---------- RAW DATA ----------
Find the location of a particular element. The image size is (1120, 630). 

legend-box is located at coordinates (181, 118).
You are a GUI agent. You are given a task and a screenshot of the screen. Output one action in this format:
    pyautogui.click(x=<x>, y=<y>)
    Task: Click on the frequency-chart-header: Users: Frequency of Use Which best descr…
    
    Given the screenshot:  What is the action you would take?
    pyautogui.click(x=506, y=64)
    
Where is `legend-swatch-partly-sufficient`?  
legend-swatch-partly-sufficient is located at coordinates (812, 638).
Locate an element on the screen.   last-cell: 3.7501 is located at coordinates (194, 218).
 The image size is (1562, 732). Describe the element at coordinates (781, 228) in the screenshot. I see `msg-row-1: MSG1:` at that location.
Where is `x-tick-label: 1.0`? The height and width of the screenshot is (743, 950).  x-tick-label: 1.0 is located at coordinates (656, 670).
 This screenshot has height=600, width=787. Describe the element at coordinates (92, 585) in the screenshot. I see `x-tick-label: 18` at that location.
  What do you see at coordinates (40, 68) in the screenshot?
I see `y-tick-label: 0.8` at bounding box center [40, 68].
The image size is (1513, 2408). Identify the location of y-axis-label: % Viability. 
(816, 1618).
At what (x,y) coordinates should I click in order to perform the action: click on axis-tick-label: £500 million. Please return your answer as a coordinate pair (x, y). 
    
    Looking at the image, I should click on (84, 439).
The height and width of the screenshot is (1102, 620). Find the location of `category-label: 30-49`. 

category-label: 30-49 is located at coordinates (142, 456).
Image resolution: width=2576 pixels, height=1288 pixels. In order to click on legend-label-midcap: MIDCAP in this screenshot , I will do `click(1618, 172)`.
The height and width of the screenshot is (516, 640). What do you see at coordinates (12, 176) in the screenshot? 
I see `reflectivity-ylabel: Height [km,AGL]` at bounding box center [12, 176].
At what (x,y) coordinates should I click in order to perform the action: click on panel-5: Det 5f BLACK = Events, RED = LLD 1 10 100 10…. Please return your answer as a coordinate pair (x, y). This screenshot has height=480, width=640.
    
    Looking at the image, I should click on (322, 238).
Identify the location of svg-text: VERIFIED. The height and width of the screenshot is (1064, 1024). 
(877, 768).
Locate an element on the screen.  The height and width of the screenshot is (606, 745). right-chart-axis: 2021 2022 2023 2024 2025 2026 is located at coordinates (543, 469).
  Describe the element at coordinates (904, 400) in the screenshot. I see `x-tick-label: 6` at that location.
----------
Could you change "Identify the location of" to "Give the position of" throughout the lines above, leaving everything else as it is?

Find the location of a particular element. The image size is (1120, 630). 

legend-box is located at coordinates (181, 118).
You are a GUI agent. You are given a task and a screenshot of the screen. Output one action in this format:
    pyautogui.click(x=<x>, y=<y>)
    Task: Click on the frequency-chart-header: Users: Frequency of Use Which best descr…
    
    Given the screenshot:  What is the action you would take?
    pyautogui.click(x=506, y=64)
    
Where is `legend-swatch-partly-sufficient`?  
legend-swatch-partly-sufficient is located at coordinates (812, 638).
Locate an element on the screen.   last-cell: 3.7501 is located at coordinates (194, 218).
 The image size is (1562, 732). Describe the element at coordinates (781, 228) in the screenshot. I see `msg-row-1: MSG1:` at that location.
Where is `x-tick-label: 1.0`? The height and width of the screenshot is (743, 950).  x-tick-label: 1.0 is located at coordinates (656, 670).
 This screenshot has height=600, width=787. Describe the element at coordinates (92, 585) in the screenshot. I see `x-tick-label: 18` at that location.
  What do you see at coordinates (40, 68) in the screenshot?
I see `y-tick-label: 0.8` at bounding box center [40, 68].
The image size is (1513, 2408). Give the position of y-axis-label: % Viability. 
(816, 1618).
At what (x,y) coordinates should I click in order to perform the action: click on axis-tick-label: £500 million. Please return your answer as a coordinate pair (x, y). 
    
    Looking at the image, I should click on (84, 439).
The height and width of the screenshot is (1102, 620). Find the location of `category-label: 30-49`. 

category-label: 30-49 is located at coordinates (142, 456).
Image resolution: width=2576 pixels, height=1288 pixels. In order to click on legend-label-midcap: MIDCAP in this screenshot , I will do `click(1618, 172)`.
The height and width of the screenshot is (516, 640). What do you see at coordinates (12, 176) in the screenshot? 
I see `reflectivity-ylabel: Height [km,AGL]` at bounding box center [12, 176].
At what (x,y) coordinates should I click in order to perform the action: click on panel-5: Det 5f BLACK = Events, RED = LLD 1 10 100 10…. Please return your answer as a coordinate pair (x, y). This screenshot has height=480, width=640.
    
    Looking at the image, I should click on (322, 238).
Give the position of svg-text: VERIFIED. The height and width of the screenshot is (1064, 1024). 
(877, 768).
Locate an element on the screen.  The height and width of the screenshot is (606, 745). right-chart-axis: 2021 2022 2023 2024 2025 2026 is located at coordinates (543, 469).
  Describe the element at coordinates (904, 400) in the screenshot. I see `x-tick-label: 6` at that location.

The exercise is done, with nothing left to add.